EXERCISE OBJECTIVE -> Can you reproduce these lines of the data exactly, starting at the line containing "Viewport: 801px width, 537px" and ending at the line containing "coord(88,104)"?

--- Start of DATA TO PROCESS ---

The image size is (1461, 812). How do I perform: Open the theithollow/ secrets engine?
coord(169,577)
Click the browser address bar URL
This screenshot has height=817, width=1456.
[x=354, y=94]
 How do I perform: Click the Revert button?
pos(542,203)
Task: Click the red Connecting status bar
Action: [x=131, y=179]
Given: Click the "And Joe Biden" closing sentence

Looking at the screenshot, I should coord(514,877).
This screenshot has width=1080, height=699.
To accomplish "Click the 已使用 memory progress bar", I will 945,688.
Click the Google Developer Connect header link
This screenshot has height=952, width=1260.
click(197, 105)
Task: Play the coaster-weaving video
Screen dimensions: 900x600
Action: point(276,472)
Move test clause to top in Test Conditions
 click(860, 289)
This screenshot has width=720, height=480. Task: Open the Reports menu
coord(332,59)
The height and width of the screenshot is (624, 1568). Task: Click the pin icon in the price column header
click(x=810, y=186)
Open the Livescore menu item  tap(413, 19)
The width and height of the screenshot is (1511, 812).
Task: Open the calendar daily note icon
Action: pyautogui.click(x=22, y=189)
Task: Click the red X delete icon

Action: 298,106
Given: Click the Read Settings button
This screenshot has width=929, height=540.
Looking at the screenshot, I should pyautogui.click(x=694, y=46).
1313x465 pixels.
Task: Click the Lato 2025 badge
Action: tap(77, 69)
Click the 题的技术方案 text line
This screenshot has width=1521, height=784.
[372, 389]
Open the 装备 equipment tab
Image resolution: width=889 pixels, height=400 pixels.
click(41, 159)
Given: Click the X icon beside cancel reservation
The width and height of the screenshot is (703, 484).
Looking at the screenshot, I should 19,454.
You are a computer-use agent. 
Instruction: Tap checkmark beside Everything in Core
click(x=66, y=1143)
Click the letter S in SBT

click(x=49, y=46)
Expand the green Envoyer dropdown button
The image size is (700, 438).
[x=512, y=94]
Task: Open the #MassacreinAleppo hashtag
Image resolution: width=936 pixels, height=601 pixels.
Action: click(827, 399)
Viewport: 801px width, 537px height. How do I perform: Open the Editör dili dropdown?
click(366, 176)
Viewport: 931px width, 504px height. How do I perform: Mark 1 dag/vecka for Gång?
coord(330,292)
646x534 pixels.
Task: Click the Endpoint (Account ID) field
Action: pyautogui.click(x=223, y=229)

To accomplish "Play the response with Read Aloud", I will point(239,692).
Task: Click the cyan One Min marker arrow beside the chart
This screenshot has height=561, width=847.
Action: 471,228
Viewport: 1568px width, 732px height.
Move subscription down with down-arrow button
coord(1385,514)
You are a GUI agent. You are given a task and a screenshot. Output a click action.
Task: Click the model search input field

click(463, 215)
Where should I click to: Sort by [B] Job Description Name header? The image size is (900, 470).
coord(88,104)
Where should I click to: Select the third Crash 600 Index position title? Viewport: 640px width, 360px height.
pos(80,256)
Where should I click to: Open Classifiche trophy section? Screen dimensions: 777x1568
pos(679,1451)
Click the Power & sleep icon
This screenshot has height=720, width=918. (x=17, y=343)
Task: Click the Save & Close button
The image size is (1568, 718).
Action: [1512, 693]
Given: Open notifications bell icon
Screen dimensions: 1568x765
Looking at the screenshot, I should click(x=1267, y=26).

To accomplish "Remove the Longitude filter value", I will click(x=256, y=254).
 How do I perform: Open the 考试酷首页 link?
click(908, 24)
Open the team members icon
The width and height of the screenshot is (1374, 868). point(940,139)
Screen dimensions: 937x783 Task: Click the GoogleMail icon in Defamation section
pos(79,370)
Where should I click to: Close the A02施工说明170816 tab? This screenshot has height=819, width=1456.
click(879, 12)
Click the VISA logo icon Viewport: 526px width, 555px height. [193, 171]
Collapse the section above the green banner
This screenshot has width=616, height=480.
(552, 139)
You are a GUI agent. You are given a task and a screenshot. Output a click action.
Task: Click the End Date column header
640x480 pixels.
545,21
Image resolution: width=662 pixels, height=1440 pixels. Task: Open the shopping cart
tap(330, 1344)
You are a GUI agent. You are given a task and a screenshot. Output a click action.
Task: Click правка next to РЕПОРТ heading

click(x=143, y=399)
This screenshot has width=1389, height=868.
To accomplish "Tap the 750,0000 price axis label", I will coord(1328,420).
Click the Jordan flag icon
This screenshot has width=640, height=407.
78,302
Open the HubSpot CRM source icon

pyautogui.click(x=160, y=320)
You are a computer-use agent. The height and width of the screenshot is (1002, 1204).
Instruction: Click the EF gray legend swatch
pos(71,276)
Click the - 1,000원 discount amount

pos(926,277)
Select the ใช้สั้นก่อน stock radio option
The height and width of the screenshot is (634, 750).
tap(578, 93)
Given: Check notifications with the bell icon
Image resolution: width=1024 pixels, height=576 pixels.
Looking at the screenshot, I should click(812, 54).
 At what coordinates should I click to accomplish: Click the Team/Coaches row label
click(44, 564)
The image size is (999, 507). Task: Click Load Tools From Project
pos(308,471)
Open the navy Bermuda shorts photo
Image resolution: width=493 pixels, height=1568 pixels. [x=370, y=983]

--- End of DATA TO PROCESS ---

SOLUTION TO THIS TASK ->
Viewport: 801px width, 537px height. How do I perform: Open the Editör dili dropdown?
click(366, 176)
Viewport: 931px width, 504px height. How do I perform: Mark 1 dag/vecka for Gång?
coord(330,292)
646x534 pixels.
Task: Click the Endpoint (Account ID) field
Action: pyautogui.click(x=223, y=229)

To accomplish "Play the response with Read Aloud", I will point(239,692).
Task: Click the cyan One Min marker arrow beside the chart
This screenshot has height=561, width=847.
Action: 471,228
Viewport: 1568px width, 732px height.
Move subscription down with down-arrow button
coord(1385,514)
You are a GUI agent. You are given a task and a screenshot. Output a click action.
Task: Click the model search input field

click(463, 215)
Where should I click to: Sort by [B] Job Description Name header? The image size is (900, 470).
coord(88,104)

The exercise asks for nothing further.